Young-Guns Gonzalez and Frizzell Win Horse Power Boots #10.5 Shootout
Lyvan Gonzalez, Hobbs, New Mexico, and Kelby Frizzell, Sterling City, Texas, won the Horse Power Boots #10.5 Shootout at the Cinch USTRC National Finals of Team Roping from fourth callback with a time of 31.30 seconds on four head, worth $62,000.
Gonzalez, 15, and Frizzell, 14, stunned the crowed in the John Justin Arena after making the fastest run in the short round, a 6.42, moving them to the lead before the final three teams roped. Frizzell was nervous about second call-back, Clayton Houston and Dylan Hancock.
"I was just pretty excited to catch that last one," said Frizzell, who is homeschooled. "I sat by the stripping chute and watched them all. Dillon comes and practices at our house some. He lives about 30 minutes from us. We rodeo together. He ropes really good."
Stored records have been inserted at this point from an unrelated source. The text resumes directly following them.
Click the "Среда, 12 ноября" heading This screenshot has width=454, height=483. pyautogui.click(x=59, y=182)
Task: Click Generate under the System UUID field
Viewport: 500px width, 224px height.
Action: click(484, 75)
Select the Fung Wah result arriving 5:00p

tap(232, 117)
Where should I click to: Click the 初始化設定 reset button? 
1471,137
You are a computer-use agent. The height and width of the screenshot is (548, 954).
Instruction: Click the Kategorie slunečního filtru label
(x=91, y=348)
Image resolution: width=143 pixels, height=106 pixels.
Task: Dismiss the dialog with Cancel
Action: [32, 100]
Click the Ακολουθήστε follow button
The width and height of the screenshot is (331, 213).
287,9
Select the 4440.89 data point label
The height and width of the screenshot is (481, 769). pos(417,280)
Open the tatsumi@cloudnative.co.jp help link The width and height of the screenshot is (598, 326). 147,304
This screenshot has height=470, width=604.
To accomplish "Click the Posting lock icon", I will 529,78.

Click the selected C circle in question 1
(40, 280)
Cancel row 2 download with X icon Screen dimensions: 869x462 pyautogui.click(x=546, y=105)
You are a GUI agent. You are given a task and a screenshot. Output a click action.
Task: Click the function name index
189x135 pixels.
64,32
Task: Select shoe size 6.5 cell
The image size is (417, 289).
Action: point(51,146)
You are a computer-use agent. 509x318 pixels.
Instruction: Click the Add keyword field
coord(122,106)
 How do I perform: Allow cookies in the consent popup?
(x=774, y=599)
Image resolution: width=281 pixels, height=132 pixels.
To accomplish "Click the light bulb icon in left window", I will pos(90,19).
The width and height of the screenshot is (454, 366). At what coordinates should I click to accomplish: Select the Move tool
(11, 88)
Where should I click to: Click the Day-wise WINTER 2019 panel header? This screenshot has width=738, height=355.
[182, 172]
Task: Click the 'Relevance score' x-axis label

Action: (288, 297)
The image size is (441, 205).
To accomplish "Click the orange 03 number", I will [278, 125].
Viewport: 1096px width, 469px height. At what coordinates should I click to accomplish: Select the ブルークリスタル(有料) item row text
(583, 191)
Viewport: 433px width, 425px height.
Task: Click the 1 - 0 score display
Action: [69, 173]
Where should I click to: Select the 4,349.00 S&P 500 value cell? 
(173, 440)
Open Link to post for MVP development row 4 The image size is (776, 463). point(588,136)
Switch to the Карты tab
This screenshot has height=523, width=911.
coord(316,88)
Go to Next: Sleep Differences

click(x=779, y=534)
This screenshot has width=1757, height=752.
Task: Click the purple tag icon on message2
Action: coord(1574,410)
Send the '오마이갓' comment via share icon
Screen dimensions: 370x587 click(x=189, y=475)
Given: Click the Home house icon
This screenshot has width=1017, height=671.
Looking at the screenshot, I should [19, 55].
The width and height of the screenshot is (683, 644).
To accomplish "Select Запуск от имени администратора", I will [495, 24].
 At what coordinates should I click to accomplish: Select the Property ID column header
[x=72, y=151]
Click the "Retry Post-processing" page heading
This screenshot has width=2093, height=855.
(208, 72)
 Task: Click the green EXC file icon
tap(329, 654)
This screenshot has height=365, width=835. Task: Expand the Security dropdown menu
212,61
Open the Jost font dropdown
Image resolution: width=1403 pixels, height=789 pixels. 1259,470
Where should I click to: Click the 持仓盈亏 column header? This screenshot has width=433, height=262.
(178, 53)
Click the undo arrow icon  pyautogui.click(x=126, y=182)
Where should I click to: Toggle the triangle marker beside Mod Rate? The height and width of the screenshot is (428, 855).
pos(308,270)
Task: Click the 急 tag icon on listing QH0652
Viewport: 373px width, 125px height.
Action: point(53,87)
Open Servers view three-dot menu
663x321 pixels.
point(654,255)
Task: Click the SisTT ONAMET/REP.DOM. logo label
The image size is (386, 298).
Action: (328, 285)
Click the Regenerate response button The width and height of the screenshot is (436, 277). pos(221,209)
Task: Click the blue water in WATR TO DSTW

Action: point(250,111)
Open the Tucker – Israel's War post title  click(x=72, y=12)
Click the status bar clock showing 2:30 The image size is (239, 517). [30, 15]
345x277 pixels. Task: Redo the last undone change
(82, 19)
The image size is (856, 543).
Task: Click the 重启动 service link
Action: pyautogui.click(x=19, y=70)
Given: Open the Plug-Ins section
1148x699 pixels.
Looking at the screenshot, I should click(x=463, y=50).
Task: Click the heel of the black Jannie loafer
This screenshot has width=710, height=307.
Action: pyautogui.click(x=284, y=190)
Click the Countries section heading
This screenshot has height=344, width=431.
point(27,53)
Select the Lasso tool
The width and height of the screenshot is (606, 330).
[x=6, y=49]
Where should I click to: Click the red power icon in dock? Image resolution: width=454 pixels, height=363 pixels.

Unlike Frizzell, Gonzalez was more nervous than he let on as he paced back and forth at the back of the arena.
"We came out and he stayed there, and I was headed off," Gonzalez said. "I ran up that ramp and I ran down. I came back and watched high call. They slipped a leg."
Gonzalez brought two heading mounts to the USTRC NFTR and was planning on riding his good 7-year-old bay, Lil Wayne, but after a few runs he made the switch to his 9-year-old back up head horse, Cloudy.
"I was struggling with my good bay and I didn't want to mess up," Gonzalez said. "I knew that I had some good runs left, so I got on the grey and he helped me out. I wasn't expecting to win a roping like this on him because he's just a horse for little jackpots, a backup horse, but he helped me out."
Frizzell had planned on bringing two heel horses, but the night before heading to Fort Worth his backup horse Badger got cut up in the fence. Frizzell rode his main mount, Champ, a 16-year-old veteran for the championship title.
"The horse I rode has always been a winner," Frizzell said. "I was going to bring them both in case Champ got stiff, just something to give him relief."
With this being the largest roping and paycheck, these young guns have won, they plan to keep their money in a safe spot until further notice.
"I'll probably put it in my savings account," Frizzell said.